The mechanism isn't the hard part. The discipline is. If you treat parallel sessions as exotic, you'll start one and forget. If you treat them as default, you'll naturally reach for claude -w whenever you sense a long operation coming. Pro-workflow's parallel-worktrees skill encodes the decision rules and the WorktreeCreate and WorktreeRemove hooks track the lifecycle so you don't end up with 12 abandoned worktrees and no idea which is which.

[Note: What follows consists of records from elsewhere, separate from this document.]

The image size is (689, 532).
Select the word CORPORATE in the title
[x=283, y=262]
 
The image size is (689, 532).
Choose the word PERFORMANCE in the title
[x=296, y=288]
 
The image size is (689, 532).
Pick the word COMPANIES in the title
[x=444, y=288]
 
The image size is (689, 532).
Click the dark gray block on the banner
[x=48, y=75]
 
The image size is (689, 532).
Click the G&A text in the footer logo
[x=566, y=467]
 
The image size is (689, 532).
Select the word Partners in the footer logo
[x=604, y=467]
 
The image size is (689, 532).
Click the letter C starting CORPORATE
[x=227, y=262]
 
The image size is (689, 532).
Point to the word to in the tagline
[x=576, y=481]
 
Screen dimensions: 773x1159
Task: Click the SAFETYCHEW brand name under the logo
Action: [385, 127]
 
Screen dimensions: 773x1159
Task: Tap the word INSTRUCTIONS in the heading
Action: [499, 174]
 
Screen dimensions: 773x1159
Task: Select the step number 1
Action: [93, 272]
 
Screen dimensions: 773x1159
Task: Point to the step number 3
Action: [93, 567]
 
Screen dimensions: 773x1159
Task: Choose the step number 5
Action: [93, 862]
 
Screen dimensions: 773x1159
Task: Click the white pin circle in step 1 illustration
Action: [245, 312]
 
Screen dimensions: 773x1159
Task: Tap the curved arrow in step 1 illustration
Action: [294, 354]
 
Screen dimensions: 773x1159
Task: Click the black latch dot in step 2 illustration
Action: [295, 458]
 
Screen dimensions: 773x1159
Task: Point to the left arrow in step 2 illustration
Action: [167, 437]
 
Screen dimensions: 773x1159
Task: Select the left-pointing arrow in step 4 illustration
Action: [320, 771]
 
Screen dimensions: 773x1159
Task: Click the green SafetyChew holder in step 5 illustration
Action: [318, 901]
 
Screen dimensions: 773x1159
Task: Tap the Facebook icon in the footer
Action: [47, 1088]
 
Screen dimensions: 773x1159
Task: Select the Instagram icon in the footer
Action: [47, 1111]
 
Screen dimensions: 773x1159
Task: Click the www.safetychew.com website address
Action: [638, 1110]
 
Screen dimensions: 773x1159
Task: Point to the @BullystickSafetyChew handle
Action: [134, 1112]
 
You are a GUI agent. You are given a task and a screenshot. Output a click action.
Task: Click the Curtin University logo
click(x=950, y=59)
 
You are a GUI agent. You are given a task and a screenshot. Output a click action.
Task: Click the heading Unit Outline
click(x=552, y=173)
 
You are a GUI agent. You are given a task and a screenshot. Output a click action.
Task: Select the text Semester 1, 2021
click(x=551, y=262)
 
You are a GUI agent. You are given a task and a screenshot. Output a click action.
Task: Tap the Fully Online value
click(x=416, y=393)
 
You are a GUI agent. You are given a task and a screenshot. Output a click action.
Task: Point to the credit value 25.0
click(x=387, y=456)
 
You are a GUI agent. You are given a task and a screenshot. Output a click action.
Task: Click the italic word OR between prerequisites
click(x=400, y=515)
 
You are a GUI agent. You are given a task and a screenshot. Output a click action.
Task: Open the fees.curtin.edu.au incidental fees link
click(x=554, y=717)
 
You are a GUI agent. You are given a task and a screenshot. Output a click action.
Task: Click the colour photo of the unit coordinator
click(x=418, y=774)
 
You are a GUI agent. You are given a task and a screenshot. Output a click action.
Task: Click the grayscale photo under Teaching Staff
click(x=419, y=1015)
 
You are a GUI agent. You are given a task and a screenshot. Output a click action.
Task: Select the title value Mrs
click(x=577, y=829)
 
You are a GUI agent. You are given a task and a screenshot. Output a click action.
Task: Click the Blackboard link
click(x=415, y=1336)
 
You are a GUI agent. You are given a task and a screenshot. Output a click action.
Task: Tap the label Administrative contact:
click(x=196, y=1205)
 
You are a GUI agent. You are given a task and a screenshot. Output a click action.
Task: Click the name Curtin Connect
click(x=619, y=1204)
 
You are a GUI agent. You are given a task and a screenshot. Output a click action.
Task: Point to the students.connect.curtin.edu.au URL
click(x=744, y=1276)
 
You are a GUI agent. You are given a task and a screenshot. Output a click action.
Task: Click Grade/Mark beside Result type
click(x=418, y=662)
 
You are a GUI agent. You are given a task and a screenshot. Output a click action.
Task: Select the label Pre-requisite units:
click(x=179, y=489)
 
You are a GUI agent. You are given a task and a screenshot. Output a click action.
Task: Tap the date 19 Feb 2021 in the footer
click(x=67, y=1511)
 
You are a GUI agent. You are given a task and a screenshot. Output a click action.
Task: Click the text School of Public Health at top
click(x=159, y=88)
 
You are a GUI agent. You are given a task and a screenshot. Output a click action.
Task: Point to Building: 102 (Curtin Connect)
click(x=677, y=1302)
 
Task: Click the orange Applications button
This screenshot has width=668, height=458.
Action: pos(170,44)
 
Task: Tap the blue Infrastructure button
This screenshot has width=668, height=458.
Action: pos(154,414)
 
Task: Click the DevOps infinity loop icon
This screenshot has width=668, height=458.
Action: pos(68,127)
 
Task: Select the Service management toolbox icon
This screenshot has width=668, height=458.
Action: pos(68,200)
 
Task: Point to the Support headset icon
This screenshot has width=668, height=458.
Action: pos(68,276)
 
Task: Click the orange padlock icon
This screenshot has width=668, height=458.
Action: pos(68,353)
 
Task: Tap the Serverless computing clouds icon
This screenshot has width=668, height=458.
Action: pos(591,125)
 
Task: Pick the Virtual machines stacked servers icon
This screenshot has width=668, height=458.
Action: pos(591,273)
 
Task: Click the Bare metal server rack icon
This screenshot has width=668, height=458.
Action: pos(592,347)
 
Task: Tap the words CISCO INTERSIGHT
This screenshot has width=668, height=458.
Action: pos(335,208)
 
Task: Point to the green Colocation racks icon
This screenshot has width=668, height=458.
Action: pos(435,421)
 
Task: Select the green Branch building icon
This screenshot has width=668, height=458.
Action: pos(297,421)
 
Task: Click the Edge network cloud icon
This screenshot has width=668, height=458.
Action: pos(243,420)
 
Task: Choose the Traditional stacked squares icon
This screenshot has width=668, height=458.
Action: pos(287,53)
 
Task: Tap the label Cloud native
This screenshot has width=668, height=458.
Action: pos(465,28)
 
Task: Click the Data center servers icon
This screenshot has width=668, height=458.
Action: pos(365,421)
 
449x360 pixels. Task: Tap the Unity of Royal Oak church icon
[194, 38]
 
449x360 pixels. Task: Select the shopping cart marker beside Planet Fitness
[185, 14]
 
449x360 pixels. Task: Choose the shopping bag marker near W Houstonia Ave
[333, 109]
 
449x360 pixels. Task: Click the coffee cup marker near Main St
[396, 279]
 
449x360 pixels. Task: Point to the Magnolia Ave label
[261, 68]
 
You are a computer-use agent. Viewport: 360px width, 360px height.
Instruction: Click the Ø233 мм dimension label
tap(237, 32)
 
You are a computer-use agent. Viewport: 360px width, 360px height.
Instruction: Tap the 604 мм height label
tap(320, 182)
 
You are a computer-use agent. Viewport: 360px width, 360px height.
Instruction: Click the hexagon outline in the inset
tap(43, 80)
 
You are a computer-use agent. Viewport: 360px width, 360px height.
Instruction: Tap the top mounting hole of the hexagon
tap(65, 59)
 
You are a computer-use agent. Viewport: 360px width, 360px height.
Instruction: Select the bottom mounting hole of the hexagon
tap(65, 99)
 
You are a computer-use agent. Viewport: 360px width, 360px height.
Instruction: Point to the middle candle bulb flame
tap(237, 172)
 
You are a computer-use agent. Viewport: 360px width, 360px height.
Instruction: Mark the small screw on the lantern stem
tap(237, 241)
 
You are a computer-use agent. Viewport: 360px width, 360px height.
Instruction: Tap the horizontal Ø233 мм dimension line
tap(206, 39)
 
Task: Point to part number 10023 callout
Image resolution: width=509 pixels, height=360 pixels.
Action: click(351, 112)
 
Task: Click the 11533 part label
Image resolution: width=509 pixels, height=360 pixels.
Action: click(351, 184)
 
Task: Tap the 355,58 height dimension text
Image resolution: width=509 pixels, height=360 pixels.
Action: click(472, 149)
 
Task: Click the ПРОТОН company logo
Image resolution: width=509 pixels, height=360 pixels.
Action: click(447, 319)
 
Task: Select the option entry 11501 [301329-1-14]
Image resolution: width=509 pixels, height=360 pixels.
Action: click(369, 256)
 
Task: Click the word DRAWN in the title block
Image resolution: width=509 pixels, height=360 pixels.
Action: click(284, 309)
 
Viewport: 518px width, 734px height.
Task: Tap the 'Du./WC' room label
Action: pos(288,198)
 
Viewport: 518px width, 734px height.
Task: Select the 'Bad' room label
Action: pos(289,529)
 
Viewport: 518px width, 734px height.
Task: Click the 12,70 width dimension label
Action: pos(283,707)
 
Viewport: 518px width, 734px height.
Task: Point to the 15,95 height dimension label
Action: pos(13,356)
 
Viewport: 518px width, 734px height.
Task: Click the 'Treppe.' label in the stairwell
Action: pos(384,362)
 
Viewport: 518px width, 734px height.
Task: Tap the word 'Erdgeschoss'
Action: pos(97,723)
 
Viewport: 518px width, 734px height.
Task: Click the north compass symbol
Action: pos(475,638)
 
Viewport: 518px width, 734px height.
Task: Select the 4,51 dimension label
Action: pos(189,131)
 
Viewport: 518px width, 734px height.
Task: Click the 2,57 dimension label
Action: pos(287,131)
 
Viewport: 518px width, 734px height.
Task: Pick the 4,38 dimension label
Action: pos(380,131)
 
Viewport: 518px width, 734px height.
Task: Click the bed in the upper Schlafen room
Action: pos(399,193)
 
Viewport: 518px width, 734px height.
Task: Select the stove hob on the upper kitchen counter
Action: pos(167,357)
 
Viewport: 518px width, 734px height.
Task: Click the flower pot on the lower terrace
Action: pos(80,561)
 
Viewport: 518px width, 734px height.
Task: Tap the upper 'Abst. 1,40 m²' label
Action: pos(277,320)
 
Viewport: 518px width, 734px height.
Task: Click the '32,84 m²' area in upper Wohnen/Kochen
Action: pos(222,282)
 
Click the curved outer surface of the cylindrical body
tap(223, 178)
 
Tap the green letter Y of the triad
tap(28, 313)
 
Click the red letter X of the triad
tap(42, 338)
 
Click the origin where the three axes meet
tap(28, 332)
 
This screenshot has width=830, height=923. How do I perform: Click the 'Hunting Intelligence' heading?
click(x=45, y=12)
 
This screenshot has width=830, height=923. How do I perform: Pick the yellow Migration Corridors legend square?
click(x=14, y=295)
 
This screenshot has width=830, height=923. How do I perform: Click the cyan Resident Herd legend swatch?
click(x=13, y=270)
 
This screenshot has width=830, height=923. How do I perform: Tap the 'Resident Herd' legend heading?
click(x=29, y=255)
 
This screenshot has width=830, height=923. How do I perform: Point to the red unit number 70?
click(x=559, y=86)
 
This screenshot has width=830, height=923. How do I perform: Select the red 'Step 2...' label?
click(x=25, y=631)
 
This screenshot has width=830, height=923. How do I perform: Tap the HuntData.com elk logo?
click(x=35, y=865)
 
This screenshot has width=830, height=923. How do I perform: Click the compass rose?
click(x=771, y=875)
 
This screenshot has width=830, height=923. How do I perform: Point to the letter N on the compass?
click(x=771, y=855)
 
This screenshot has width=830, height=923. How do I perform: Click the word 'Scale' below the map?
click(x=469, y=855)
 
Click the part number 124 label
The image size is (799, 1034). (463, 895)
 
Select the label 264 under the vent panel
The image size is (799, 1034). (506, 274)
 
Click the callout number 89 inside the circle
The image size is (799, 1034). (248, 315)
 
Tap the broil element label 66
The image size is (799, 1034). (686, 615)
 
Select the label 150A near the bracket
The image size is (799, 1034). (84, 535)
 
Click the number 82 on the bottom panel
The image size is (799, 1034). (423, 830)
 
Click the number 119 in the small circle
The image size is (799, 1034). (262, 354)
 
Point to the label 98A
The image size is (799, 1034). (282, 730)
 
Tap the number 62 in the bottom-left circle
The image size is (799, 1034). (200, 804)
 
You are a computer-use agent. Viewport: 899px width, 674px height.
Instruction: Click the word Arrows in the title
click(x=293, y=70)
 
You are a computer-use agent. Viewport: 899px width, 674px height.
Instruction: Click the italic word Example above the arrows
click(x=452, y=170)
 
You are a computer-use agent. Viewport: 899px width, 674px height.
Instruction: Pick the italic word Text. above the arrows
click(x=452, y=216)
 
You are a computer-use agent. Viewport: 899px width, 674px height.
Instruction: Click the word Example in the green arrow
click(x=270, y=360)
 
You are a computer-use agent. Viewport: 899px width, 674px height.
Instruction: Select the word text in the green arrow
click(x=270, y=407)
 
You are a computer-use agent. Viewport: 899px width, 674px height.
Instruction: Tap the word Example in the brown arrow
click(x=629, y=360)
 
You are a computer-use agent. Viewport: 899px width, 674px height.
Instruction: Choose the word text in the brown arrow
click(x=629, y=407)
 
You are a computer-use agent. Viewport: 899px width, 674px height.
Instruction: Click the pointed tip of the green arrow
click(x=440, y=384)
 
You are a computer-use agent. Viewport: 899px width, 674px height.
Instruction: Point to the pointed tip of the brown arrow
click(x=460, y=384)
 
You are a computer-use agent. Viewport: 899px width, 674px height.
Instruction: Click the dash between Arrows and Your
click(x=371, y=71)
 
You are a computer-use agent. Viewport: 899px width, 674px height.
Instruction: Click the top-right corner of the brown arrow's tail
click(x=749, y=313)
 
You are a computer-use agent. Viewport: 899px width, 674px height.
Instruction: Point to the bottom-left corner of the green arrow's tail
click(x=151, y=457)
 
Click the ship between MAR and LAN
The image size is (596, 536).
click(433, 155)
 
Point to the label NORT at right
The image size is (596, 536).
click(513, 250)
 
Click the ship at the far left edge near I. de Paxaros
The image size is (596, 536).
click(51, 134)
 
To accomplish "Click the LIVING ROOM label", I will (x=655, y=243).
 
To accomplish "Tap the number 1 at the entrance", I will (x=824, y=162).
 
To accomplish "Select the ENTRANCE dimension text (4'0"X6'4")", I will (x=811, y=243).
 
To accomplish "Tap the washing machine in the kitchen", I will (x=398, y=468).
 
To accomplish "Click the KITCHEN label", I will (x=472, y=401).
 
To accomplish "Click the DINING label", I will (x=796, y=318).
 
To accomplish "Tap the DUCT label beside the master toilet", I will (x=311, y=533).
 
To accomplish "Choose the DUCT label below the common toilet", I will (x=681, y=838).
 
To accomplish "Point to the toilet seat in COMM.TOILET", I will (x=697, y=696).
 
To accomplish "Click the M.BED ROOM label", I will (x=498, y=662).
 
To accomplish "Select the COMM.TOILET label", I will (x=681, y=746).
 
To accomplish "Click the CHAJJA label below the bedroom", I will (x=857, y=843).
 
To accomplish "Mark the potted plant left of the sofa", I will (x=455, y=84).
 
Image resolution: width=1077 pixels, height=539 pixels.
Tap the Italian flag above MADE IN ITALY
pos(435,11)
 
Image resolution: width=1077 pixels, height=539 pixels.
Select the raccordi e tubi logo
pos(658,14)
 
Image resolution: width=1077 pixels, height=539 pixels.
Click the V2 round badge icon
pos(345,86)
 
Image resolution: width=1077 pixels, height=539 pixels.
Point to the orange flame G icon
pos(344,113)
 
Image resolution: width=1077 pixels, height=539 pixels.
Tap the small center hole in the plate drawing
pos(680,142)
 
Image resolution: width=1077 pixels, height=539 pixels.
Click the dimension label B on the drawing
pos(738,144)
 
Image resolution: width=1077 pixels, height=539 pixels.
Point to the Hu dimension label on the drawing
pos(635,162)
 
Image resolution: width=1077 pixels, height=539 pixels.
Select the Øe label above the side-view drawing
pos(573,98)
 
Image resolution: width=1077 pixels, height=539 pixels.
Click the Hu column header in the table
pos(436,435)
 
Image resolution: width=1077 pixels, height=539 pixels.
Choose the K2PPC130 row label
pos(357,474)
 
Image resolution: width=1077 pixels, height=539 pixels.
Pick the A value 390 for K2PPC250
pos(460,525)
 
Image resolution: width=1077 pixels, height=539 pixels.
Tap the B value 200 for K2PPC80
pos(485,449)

Agent teams (Claude Code's experimental multi-instance feature) take this further. One lead session coordinates, multiple teammates work independently, they message each other directly. We were skeptical of this at first because most "AI coordination" features add overhead without value. Agent teams turn out to be different: they actually save time on parallel reviews, competing hypotheses, and cross-layer changes where the layers can be debugged independently. They don't help on monolithic features, and they hurt when the coordination overhead exceeds the parallelism gain. The decision rule we settled on: use teams when the work decomposes into 3+ genuinely independent threads. Otherwise stick with worktrees and one session per worktree.

Context engineering

Lance Martin's Write/Select/Compress/Isolate framework is the best mental model we've found for managing the agent's context window. We adapted it as the context-engineering skill in v3.0 and the docs guide in docs/context-engineering.md.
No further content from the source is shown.